**DESCRIPTION OF THE TASK**.
Reproduce each of the records below word for word, leaving every character unchanged.

**ITEMS**.
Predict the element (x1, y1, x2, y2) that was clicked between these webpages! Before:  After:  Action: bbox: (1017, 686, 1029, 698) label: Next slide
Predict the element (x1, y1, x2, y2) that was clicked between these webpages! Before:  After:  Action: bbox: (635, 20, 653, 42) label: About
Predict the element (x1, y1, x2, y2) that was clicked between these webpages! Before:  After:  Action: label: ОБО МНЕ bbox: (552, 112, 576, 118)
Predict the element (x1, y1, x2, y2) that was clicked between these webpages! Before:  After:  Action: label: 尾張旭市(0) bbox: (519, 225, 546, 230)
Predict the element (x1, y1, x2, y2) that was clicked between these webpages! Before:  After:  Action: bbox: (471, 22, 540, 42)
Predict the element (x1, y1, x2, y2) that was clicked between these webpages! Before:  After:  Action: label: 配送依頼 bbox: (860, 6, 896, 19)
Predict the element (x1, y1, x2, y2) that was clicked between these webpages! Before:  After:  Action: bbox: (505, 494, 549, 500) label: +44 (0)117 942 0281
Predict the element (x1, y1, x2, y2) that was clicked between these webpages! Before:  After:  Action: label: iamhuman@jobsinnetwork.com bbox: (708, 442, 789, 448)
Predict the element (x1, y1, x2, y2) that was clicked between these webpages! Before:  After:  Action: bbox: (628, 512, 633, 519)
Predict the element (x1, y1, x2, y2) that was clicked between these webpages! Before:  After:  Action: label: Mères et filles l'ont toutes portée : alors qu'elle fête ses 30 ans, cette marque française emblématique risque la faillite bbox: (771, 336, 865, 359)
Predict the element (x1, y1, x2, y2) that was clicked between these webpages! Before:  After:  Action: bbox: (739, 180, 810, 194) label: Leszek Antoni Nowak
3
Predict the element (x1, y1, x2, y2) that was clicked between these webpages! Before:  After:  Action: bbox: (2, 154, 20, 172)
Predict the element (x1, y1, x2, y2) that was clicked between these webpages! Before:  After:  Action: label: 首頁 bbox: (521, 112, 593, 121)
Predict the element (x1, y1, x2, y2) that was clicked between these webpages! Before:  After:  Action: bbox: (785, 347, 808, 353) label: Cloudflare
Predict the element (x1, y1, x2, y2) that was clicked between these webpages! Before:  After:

**SOLUTION TO THIS PROBLEM**.
Predict the element (x1, y1, x2, y2) that was clicked between these webpages! Before:  After:  Action: bbox: (1017, 686, 1029, 698) label: Next slide
Predict the element (x1, y1, x2, y2) that was clicked between these webpages! Before:  After:  Action: bbox: (635, 20, 653, 42) label: About
Predict the element (x1, y1, x2, y2) that was clicked between these webpages! Before:  After:  Action: label: ОБО МНЕ bbox: (552, 112, 576, 118)
Predict the element (x1, y1, x2, y2) that was clicked between these webpages! Before:  After:  Action: label: 尾張旭市(0) bbox: (519, 225, 546, 230)
Predict the element (x1, y1, x2, y2) that was clicked between these webpages! Before:  After:  Action: bbox: (471, 22, 540, 42)
Predict the element (x1, y1, x2, y2) that was clicked between these webpages! Before:  After:  Action: label: 配送依頼 bbox: (860, 6, 896, 19)
Predict the element (x1, y1, x2, y2) that was clicked between these webpages! Before:  After:  Action: bbox: (505, 494, 549, 500) label: +44 (0)117 942 0281
Predict the element (x1, y1, x2, y2) that was clicked between these webpages! Before:  After:  Action: label: iamhuman@jobsinnetwork.com bbox: (708, 442, 789, 448)
Predict the element (x1, y1, x2, y2) that was clicked between these webpages! Before:  After:  Action: bbox: (628, 512, 633, 519)
Predict the element (x1, y1, x2, y2) that was clicked between these webpages! Before:  After:  Action: label: Mères et filles l'ont toutes portée : alors qu'elle fête ses 30 ans, cette marque française emblématique risque la faillite bbox: (771, 336, 865, 359)
Predict the element (x1, y1, x2, y2) that was clicked between these webpages! Before:  After:  Action: bbox: (739, 180, 810, 194) label: Leszek Antoni Nowak
3
Predict the element (x1, y1, x2, y2) that was clicked between these webpages! Before:  After:  Action: bbox: (2, 154, 20, 172)
Predict the element (x1, y1, x2, y2) that was clicked between these webpages! Before:  After:  Action: label: 首頁 bbox: (521, 112, 593, 121)
Predict the element (x1, y1, x2, y2) that was clicked between these webpages! Before:  After:  Action: bbox: (785, 347, 808, 353) label: Cloudflare
Predict the element (x1, y1, x2, y2) that was clicked between these webpages! Before:  After:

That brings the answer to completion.